#### [FRAGMENTO PROPORCIONADO]
• • • • • • •

Hoy, en un contexto de comunicación cada vez más veloz e inmersos
dentro de un sistema digital, asistimos al fenómeno de las noticias
falsas, las llamadas «fake news». Dicho fenómeno nos llama a la
reflexión; por eso he dedicado este mensaje al tema de la verdad, como
ya hicieron en diversas ocasiones mis predecesores a partir de Pablo VI (cf. Mensaje de 1972: «Los instrumentos de comunicación social al servicio de la verdad»).
Quisiera ofrecer de este modo una aportación al esfuerzo común para
prevenir la difusión de las noticias falsas, y para redescubrir el valor
de la profesión periodística y la responsabilidad personal de cada uno
en la comunicación de la verdad.
1. ¿Qué hay de falso en las «noticias falsas»?
«Fake news» es un término discutido y también objeto de debate. Generalmente alude a la desinformación difundida online
o en los medios de comunicación tradicionales. Esta expresión se
refiere, por tanto, a informaciones infundadas, basadas en datos
inexistentes o distorsionados, que tienen como finalidad engañar o
incluso manipular al lector para alcanzar determinados objetivos,
influenciar las decisiones políticas u obtener ganancias económicas.

• • • • • • •

#### [BLOQUE DE DATOS]

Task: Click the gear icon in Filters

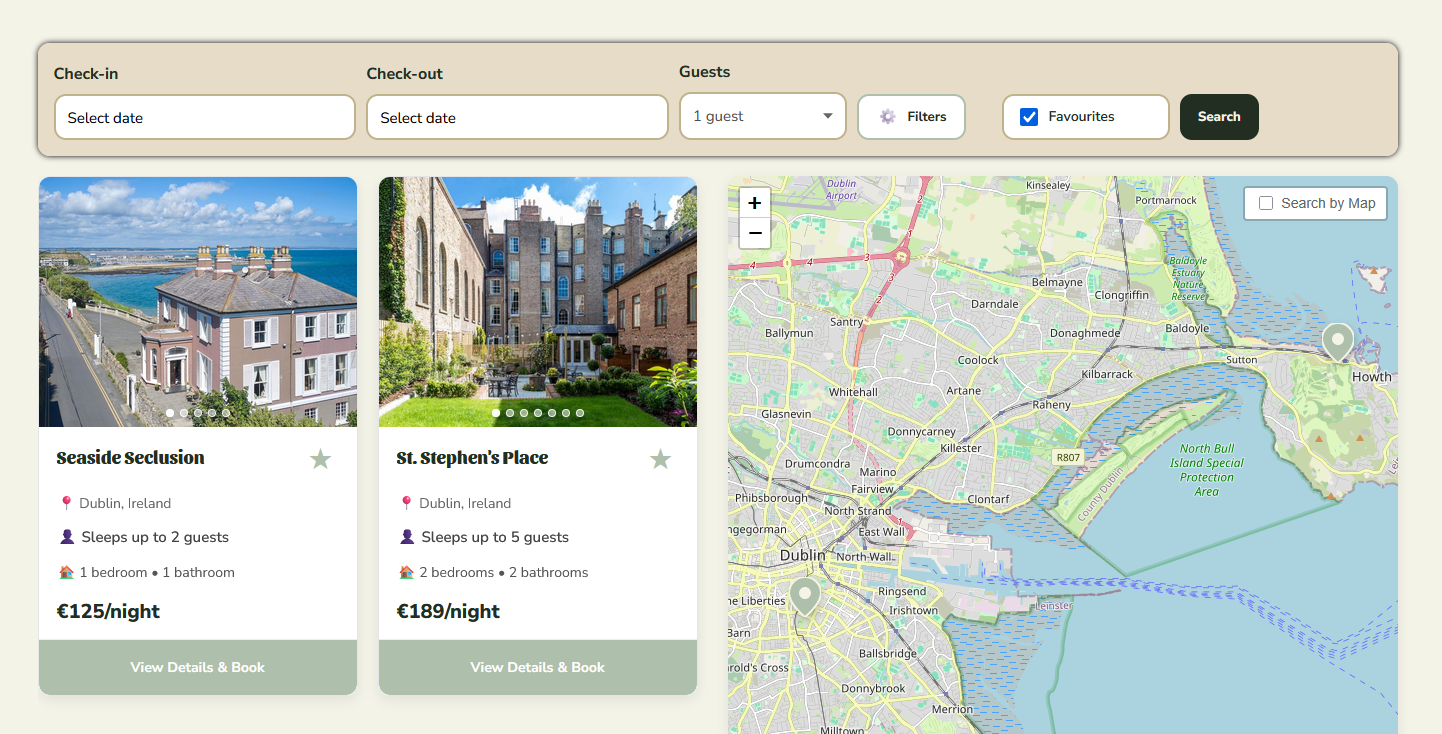Action: (888, 117)
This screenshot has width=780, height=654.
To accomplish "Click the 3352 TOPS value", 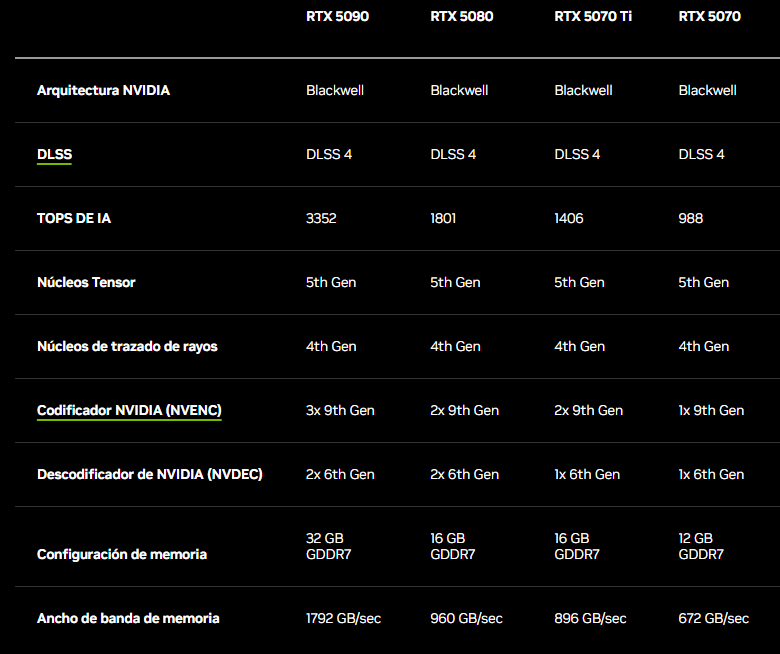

• • • • • • •

#### [TAREA SOLICITADA]
Vuelve a escribir completo el fragmento sobre las noticias falsas, sin alterar nada. Estos datos provienen de una fuente distinta.

#### [RESULTADO DEL EJERCICIO]
Hoy, en un contexto de comunicación cada vez más veloz e inmersos
dentro de un sistema digital, asistimos al fenómeno de las noticias
falsas, las llamadas «fake news». Dicho fenómeno nos llama a la
reflexión; por eso he dedicado este mensaje al tema de la verdad, como
ya hicieron en diversas ocasiones mis predecesores a partir de Pablo VI (cf. Mensaje de 1972: «Los instrumentos de comunicación social al servicio de la verdad»).
Quisiera ofrecer de este modo una aportación al esfuerzo común para
prevenir la difusión de las noticias falsas, y para redescubrir el valor
de la profesión periodística y la responsabilidad personal de cada uno
en la comunicación de la verdad.
1. ¿Qué hay de falso en las «noticias falsas»?
«Fake news» es un término discutido y también objeto de debate. Generalmente alude a la desinformación difundida online
o en los medios de comunicación tradicionales. Esta expresión se
refiere, por tanto, a informaciones infundadas, basadas en datos
inexistentes o distorsionados, que tienen como finalidad engañar o
incluso manipular al lector para alcanzar determinados objetivos,
influenciar las decisiones políticas u obtener ganancias económicas.